The Toronto Star: One year later, cyclist killed in confrontation remembered
Published On Sun Aug 29 2010
Jennifer Yang
Staff Reporter
On the night of his death, bicycle courier Darcy Allan Sheppard was riding a white Miele road bike with curled handlebars. Friends still remember the 33-year-old’s excitement when he bought the set of wheels, which he decorated with stickers and the nickname “the weeder speeder” scrawled in orange marker across the frame.
This was the bike Sheppard was riding exactly one year ago Tuesday, when he was killed on Bloor St. during a confrontation with former Ontario attorney general, Michael Bryant. The bike, held in police custody since then, was back on the road Sunday afternoon, rolling down the same stretch of Bloor St. where Sheppard spent his dying moments.
Sporting a new tire and pedals (the old ones were damaged during Sheppard’s fatal accident), the bike also had a new rider — Sheppard’s adoptive father, Allan, who travelled from Edmonton to participate in a memorial ride commemorating his son’s death.
It was the senior Sheppard’s first time cycling in Toronto, on the same bike and road that marked his son’s final journey. But for the pragmatic 72-year-old, the ride held no deeper significance than to commemorate his son.
“I don’t see any particular symbolism there,” said Sheppard, carrying a backpack and sporting a black and white-checkered helmet. “I’m just pretty happy to be here to support my son’s friends.”
Some 50 couriers and cyclists took part in Sunday’s memorial ride, which kicked off from the spot where Sheppard died, just east of Bloor St. and Avenue Rd. A separately-planned vigil for the fallen bike messenger also took place at Bay and Bloor Sts. Sunday night.
For participants of the memorial ride, including Sheppard’s then-girlfriend, Misty Bailey, the goal was to remember a lost friend and draw attention to cyclist safety.
But many also vented their frustrations over the outcome of Bryant’s criminal charges stemming from Sheppard’s death. In May, Crown prosecutor Richard Peck withdrew Bryant’s charges after concluding there was no reasonable prospect of a conviction.
“It made me sick,” said cyclist Sonia Serba, who helped organize the event. “The outcome made me sick.”
“I’m disappointed with our legal system,” said Brian Harris, a courier and close friend of Sheppard’s. “Darcy’s been failed by the system so many times before and this has got to be the biggest failure.”
Harris, 36, brought a “ghost bike” to Sunday’s memorial, which he locked to a pole near the site of Sheppard’s death. Ghost bikes, painted white, are often placed in spots where cyclists have been killed and three have so far been made in Sheppard’s memory.
Harris said he frequently delivers packages to office buildings on Bloor St. but can no longer bring himself to cycle down that road.
“This will probably be the only time I’ve ridden along this road,” said Harris. “I’m riding along the stretch of road that my friend was dragged to death on.”

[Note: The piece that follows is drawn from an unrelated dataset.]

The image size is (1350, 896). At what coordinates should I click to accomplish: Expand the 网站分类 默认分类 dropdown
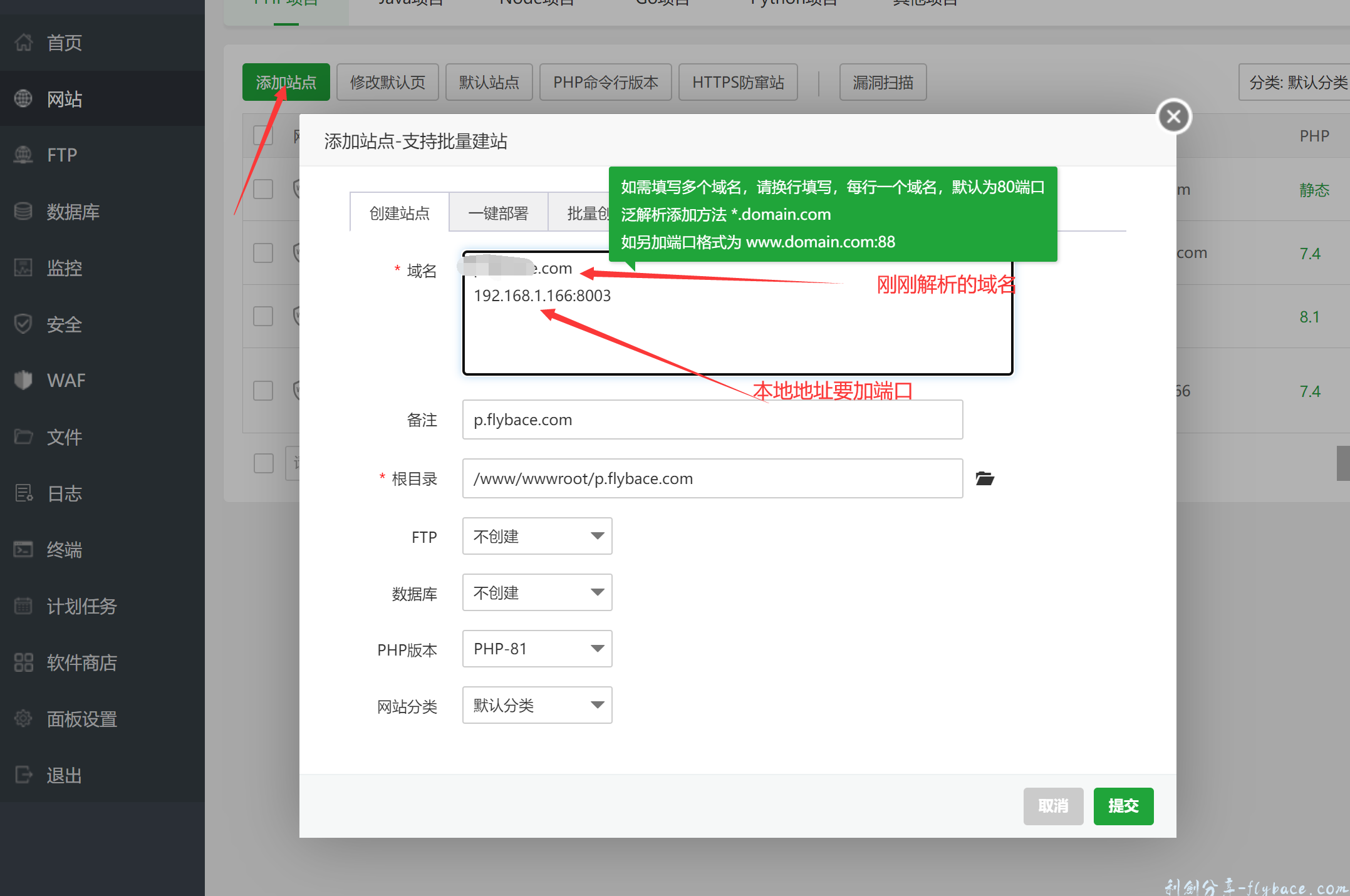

Sheppard’s father said he still remembers the moment he learned of his son’s death last August. He was taking a Greyhound bus back to Edmonton from Toronto and by the time he reached Winnipeg, there was a message waiting for him on his cell phone from one of Darcy’s friends.
Sheppard said he plans on bringing Darcy’s bike back to Alberta and giving it to his younger brother, David.

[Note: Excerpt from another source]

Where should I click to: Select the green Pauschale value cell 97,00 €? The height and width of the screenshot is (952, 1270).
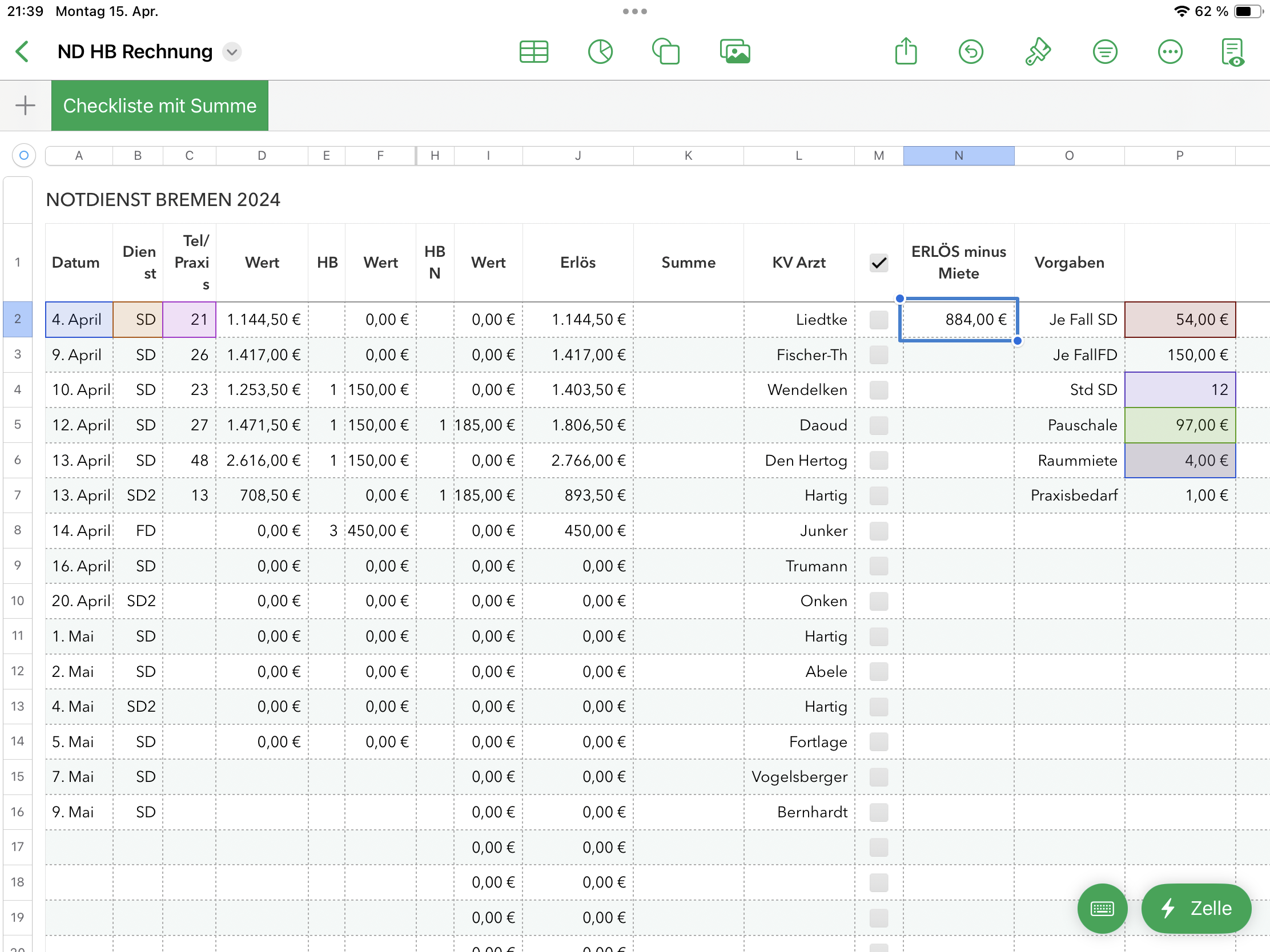(1179, 425)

He said he is still working through some grief and is disappointed the truth behind his son’s death was never sufficiently aired in court.

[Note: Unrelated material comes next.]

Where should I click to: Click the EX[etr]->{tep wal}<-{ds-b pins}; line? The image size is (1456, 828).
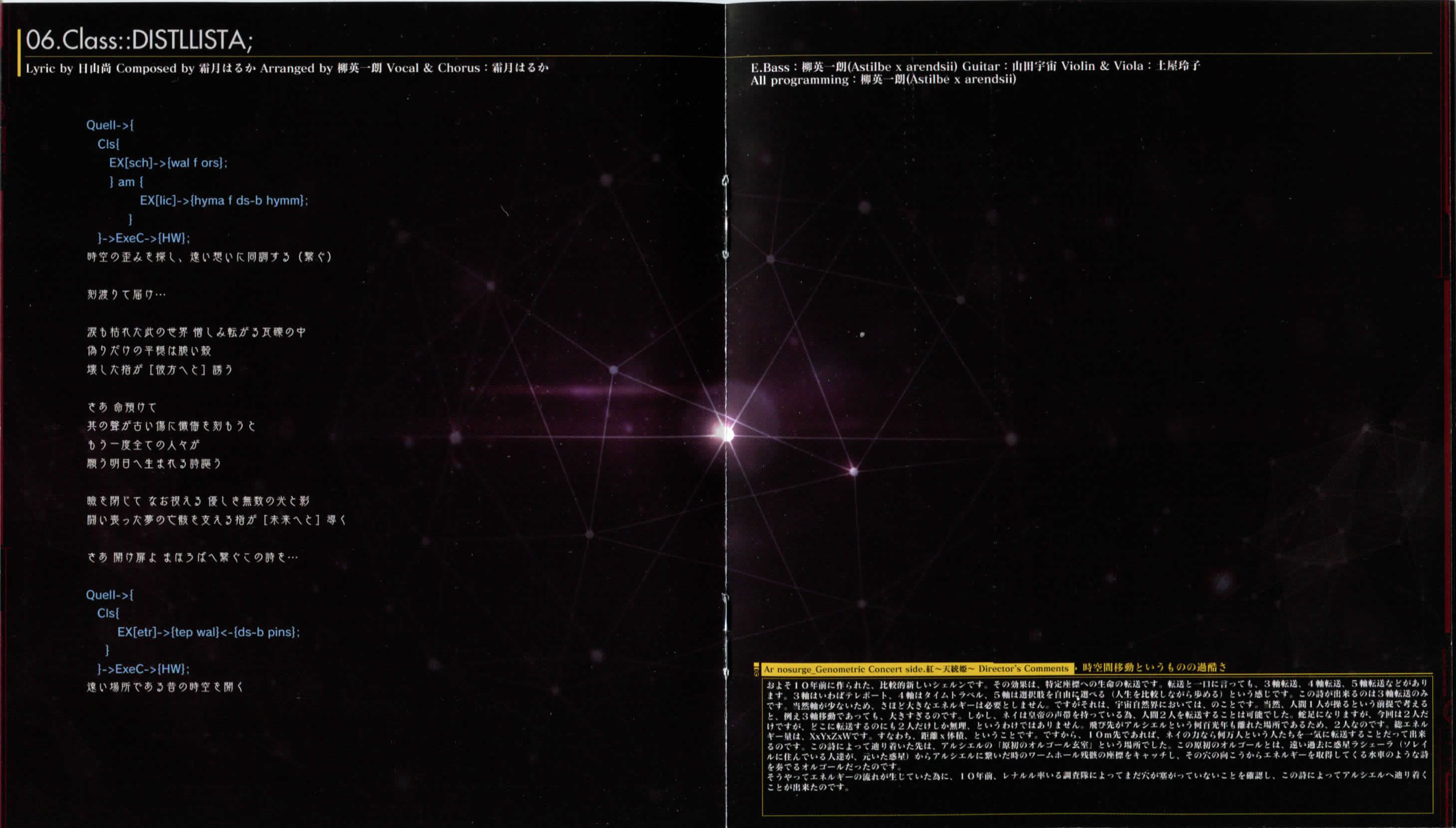coord(208,632)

“I’m prepared still to accept that he did initiate the incident. But I need a better explanation of how that happened than what we’ve got so far,” he said. “I think that the assertions that were made deserved more rigorous examination than they got.”
Sheppard said he has never spoken to Bryant and doesn’t know if he ever will. Although Sheppard feels no vitriol towards the former attorney general, he would like to see Bryant acknowledge the role he played in his son’s death — whatever that may have been.
“I do think I’d like Mr. Bryant to ‘fess up. Just to say, ‘Look, what I did, I regret having done it . . . and I’m sorry,’ ” he said. “Even that — just to admit some involvement.”